The medieval order, which had chapters across Europe, including in Britain, were known for their role in the Crusades and as one of the Middle Ages’ most powerful and wealthy religious organisations.
Historian Edward Spencer Dyas made the Da Vinci Code-style discovery of eight Knights Templar graves at St Mary’s Church in Enville, Staffordshire.
In Dan Brown’s novel, The Da Vinci Code, and the film of the same name starring Tom Hanks, Professor Robert Langdon delves beneath Rosslyn Chapel, in Scotland, in the hunt for Knights Templar treasure.
Mr Dyas now believes St Mary’s could be one of the most nationally important Templar churches in the country because of its links to ‘England’s greatest knight’ of the Middle Ages.
William Marshal, the 1st Earl of Pembroke, was a jouster, warrior, diplomat and even twice de facto king who was the inspiration for Lancelot in medieval Arthurian tales and also drafted the Magna Carta.
Marshal died aged 73 in 1219 and was buried in Temple Church in London after being invested into the order of the Knights Templar on his deathbed.

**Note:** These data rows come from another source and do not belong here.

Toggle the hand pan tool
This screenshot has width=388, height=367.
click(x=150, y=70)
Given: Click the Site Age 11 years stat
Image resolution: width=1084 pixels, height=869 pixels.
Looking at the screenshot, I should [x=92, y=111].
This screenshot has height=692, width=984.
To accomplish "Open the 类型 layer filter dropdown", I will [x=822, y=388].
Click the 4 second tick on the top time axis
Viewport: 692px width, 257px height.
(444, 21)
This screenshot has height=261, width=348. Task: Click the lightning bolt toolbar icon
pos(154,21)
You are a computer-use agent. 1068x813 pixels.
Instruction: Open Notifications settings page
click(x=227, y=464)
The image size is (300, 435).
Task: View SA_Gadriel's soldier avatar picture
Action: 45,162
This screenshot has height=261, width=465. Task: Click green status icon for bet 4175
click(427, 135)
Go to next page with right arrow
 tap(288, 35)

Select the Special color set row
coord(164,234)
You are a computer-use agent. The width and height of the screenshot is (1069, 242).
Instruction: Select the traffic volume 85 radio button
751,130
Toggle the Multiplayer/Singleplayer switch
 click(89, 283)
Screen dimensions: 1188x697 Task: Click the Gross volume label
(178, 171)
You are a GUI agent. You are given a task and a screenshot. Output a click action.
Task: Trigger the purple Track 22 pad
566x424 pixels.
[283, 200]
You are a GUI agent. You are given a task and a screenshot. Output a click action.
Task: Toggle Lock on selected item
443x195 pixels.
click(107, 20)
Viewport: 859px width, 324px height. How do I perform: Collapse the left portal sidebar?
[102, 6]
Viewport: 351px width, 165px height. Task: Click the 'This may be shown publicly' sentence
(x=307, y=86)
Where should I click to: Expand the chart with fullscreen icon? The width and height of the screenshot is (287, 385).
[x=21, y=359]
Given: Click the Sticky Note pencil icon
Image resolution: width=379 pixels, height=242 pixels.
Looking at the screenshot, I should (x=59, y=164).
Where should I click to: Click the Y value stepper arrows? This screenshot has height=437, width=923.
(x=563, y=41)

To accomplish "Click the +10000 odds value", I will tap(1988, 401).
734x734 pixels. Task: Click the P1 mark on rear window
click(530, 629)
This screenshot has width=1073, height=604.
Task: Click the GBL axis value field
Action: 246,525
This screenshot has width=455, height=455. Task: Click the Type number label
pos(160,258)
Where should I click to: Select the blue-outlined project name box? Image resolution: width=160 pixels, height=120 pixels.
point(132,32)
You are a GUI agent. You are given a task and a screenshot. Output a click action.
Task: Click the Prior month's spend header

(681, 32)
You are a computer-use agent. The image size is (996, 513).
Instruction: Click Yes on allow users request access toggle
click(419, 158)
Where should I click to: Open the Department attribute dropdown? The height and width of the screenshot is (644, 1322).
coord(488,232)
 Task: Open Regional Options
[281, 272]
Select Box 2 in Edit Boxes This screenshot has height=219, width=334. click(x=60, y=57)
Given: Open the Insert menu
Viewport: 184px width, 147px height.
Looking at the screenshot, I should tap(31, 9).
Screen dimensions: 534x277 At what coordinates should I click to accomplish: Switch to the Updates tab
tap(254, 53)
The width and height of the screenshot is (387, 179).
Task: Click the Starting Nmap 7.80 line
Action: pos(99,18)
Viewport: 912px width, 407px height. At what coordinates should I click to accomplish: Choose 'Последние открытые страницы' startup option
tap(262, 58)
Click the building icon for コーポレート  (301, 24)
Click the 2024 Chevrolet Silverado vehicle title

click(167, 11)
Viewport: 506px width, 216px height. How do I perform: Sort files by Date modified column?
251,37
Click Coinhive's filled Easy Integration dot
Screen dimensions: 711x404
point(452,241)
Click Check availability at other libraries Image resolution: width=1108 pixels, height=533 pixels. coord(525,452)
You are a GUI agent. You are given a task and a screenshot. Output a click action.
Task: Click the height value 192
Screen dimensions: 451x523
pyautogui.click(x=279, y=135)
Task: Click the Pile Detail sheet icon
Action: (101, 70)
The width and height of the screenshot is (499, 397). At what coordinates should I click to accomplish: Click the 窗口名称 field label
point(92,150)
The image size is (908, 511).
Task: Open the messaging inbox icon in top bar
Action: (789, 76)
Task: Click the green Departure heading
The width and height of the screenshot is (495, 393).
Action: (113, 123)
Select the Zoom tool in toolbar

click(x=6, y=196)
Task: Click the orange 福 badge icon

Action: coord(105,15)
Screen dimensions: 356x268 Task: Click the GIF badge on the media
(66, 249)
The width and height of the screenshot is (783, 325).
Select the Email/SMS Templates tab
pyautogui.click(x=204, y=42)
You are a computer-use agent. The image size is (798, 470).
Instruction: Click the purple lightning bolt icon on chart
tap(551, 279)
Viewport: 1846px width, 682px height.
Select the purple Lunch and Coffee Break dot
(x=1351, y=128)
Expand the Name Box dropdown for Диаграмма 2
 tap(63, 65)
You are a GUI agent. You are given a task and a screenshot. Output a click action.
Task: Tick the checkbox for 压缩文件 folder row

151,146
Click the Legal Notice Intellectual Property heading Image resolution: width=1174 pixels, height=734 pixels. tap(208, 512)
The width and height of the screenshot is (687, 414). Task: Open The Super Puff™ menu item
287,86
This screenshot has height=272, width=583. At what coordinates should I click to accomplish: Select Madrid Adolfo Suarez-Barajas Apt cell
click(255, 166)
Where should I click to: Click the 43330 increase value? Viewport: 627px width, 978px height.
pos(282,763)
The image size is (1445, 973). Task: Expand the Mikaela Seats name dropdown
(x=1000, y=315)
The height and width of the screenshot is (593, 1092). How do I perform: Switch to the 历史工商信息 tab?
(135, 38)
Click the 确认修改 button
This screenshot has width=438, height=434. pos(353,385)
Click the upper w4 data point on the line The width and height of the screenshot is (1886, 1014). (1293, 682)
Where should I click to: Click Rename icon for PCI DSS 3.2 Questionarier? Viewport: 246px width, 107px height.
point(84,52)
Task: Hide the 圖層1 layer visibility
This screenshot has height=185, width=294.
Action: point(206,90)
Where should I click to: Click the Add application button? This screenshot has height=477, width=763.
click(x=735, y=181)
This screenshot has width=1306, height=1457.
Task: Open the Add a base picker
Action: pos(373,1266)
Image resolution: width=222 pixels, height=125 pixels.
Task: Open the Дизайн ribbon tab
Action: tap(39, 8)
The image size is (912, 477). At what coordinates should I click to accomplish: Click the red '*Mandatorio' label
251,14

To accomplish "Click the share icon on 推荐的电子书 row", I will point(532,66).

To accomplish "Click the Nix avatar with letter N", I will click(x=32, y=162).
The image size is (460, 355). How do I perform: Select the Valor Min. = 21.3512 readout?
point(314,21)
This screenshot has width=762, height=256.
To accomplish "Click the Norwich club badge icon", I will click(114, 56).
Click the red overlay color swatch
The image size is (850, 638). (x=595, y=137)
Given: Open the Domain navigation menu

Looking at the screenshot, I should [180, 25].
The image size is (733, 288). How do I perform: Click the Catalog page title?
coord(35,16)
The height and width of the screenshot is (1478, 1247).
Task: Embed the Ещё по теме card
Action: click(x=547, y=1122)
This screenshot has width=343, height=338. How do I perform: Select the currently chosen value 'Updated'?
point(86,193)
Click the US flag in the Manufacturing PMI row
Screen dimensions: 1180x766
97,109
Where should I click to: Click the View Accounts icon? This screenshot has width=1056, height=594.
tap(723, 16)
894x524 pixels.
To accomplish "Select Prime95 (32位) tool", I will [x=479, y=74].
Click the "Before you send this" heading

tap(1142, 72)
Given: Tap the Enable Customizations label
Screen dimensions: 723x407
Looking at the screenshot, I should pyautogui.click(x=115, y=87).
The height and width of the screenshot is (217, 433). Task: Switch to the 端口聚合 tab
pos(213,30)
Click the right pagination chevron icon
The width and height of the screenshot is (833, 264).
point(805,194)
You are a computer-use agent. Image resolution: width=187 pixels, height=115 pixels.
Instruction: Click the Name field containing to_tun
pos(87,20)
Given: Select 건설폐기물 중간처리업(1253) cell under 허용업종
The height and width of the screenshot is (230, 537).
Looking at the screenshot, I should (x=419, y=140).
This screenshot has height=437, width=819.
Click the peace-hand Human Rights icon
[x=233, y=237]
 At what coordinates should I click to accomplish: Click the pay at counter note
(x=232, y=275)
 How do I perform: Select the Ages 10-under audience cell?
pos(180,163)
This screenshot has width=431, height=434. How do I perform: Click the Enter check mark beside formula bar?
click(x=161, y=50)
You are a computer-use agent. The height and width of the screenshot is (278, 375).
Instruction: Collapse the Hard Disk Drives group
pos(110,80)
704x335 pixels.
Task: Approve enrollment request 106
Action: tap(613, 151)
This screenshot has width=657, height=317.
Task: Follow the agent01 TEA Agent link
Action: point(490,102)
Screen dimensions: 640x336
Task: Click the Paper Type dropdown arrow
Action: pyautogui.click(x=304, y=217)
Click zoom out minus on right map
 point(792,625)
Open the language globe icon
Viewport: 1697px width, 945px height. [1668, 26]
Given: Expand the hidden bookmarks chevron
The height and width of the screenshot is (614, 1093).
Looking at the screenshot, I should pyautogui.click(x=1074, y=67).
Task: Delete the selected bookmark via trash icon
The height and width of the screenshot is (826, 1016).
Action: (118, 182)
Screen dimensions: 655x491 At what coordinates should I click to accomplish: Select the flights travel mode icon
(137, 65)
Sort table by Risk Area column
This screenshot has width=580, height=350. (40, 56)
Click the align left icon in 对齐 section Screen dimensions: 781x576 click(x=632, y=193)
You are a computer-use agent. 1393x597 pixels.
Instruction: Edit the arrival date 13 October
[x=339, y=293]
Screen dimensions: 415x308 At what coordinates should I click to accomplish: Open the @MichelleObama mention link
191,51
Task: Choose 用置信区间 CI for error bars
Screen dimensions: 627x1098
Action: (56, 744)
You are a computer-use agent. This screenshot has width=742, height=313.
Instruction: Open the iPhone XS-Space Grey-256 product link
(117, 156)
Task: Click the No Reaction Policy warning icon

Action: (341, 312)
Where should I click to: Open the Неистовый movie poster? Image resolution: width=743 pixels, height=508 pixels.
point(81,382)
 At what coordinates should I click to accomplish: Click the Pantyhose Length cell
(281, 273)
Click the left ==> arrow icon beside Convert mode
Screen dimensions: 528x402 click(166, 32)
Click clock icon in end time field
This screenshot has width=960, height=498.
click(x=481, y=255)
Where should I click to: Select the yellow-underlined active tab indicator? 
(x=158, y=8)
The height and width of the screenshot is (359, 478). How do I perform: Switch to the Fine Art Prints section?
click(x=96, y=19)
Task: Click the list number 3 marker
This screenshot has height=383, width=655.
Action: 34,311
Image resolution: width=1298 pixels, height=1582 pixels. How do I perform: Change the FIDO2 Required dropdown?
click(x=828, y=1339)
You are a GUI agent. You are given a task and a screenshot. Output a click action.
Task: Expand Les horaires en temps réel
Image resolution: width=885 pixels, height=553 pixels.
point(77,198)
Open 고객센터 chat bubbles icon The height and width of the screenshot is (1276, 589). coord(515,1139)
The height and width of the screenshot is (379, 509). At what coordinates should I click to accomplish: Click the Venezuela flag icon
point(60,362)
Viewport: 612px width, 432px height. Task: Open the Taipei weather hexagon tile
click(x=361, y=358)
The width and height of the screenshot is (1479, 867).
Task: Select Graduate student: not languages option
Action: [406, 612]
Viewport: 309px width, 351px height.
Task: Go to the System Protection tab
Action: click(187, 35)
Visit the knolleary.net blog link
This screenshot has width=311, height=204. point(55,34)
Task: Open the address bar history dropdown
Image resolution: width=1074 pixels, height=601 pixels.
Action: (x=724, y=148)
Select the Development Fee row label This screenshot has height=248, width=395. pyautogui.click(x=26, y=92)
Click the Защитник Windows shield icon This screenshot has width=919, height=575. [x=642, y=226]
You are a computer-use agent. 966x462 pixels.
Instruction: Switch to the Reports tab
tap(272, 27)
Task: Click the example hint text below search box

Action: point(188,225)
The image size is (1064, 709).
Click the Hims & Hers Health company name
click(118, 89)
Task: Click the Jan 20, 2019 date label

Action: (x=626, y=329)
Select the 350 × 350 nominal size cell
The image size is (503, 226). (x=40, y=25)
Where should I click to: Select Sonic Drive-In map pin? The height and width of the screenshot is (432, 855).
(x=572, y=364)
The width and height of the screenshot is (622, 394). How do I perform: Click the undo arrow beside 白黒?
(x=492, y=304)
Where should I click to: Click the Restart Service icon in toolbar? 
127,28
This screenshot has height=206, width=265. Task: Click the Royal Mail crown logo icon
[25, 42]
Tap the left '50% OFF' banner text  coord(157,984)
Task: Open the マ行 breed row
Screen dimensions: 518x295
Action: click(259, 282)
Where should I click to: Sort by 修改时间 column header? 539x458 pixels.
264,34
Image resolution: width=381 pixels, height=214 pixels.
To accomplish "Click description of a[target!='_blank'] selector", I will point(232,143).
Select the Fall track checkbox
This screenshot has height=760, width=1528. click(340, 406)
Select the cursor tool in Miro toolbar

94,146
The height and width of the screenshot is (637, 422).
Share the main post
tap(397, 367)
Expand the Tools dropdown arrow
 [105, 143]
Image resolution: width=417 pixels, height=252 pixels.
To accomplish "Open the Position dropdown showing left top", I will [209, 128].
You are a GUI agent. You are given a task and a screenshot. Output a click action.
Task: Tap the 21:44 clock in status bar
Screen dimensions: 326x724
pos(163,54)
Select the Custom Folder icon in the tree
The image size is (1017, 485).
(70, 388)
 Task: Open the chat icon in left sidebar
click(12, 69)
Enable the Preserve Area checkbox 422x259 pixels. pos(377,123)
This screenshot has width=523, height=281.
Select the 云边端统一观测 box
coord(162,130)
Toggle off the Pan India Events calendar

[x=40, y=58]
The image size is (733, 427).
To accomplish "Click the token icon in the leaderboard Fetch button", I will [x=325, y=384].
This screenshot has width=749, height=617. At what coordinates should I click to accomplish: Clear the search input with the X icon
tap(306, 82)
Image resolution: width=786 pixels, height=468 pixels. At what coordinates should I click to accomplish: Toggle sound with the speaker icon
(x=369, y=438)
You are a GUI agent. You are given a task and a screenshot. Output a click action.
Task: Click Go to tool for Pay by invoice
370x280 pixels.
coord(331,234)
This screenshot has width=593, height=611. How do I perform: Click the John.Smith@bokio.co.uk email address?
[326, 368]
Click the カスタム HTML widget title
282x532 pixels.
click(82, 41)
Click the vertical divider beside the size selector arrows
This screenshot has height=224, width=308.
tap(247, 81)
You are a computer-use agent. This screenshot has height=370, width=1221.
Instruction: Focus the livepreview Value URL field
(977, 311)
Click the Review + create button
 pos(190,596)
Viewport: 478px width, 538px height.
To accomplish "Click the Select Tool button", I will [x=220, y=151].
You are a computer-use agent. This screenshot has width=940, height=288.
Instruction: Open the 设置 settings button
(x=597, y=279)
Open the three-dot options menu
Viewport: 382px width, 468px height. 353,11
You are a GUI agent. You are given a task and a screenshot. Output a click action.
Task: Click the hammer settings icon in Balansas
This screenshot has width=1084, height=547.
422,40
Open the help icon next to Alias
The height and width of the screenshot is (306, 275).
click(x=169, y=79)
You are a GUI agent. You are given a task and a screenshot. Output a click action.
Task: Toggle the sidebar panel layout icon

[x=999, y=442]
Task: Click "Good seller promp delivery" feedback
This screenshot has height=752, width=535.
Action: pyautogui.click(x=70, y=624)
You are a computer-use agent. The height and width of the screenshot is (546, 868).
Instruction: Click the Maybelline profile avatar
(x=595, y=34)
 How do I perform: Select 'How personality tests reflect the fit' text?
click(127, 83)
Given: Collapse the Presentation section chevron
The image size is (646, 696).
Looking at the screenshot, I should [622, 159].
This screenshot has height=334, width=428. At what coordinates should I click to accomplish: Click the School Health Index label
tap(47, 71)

But at St Mary’s, the stained glass windows depict an array of coats of arms including one that belonged to Hugh Mortimer of Chelmarsh, who married Marshal’s granddaughter.
There is little other explanation why there would be so many Templar graves at the quaint village church, although members of the group are believed to have attached themselves to churches dedicated to St Mary the Virgin.
The church on the outskirts of the Black Country was built in the early 12th century at a time when the Templars were creating Preceptories – a type of monastery – around Britain.
Each of the graves he has uncovered features a Templar cross within double circles in a standard Templar design.
One also includes a Crusader cross, suggesting the knight was both a Templar and a Crusader of the ancient military order.
At the foot of the same grave there’s also a Templar Cross – a variation of the Jerusalem Cross – revealing the unknown knight had once been part of the Templar Order at Temple Mount, Jerusalem.
‘I believe these discoveries make Enville one of the most nationally important churches in the country,’ Mr Dyas said.
‘That’s due to its close links with William Marshall, who is considered of the greatest warriors England ever produced.
‘But there is a mystery of why an European Templar is buried at Enville and why they were secretly so prominent there.’